Listed records:

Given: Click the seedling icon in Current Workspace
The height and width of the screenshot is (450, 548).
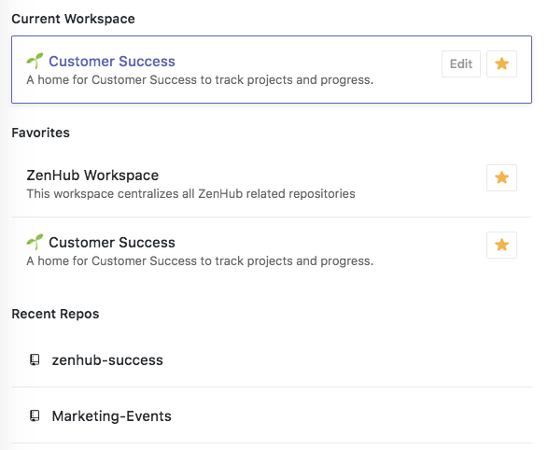Looking at the screenshot, I should tap(35, 61).
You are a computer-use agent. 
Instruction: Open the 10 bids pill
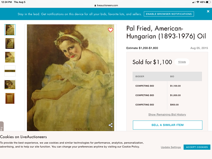182,62
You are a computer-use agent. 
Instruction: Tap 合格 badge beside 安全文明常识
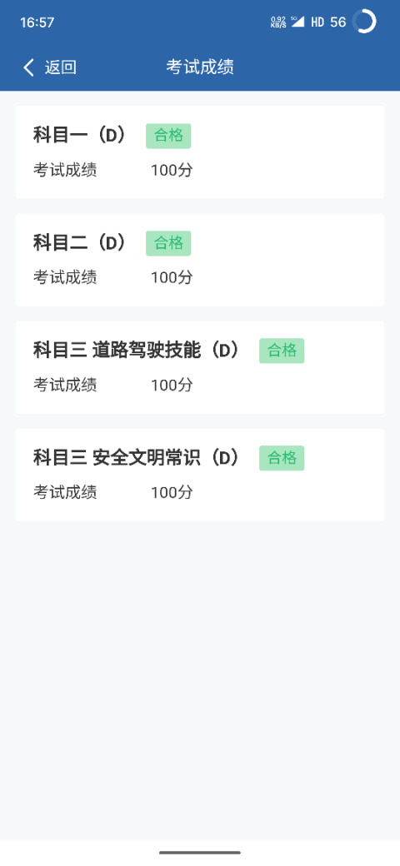click(x=282, y=459)
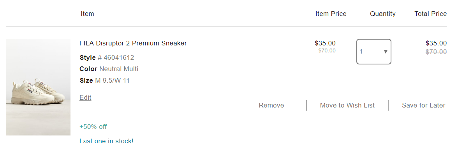This screenshot has height=151, width=458.
Task: Move the sneaker to Wish List
Action: pos(347,105)
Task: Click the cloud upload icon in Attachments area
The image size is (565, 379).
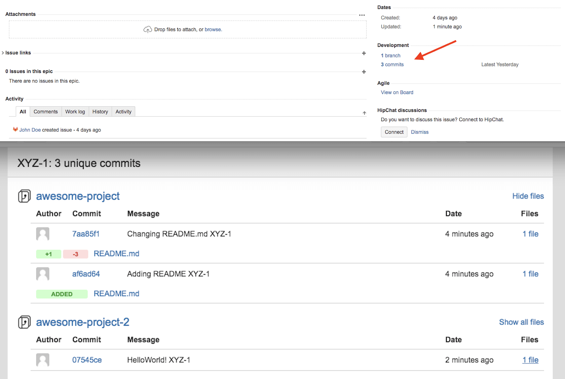Action: 148,29

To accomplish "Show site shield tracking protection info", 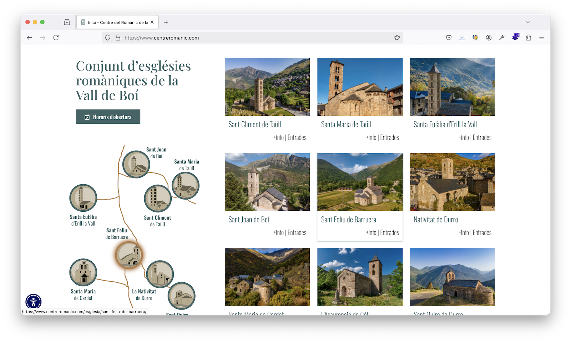I will point(108,37).
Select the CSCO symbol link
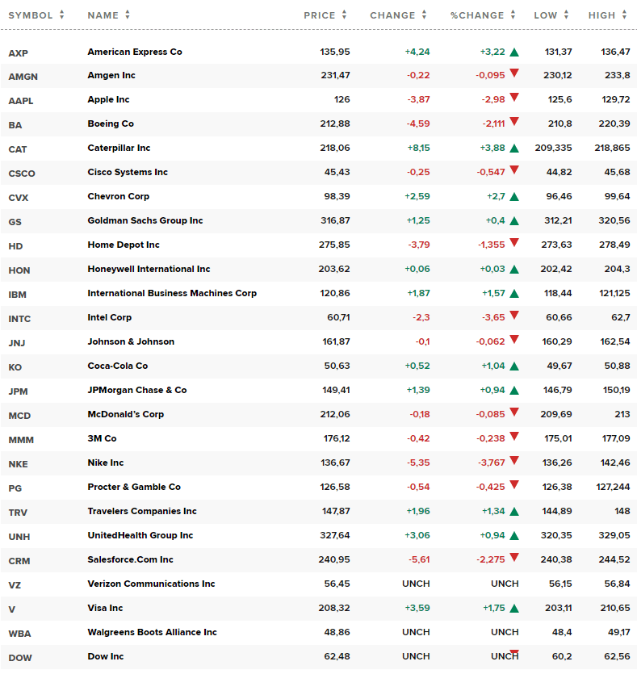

Objective: Pull out each line of the records that contains the word "Task", matching case exactly.

Response:
Task: Move the sneaker to Wish List
Task: Click the cloud upload icon in Attachments area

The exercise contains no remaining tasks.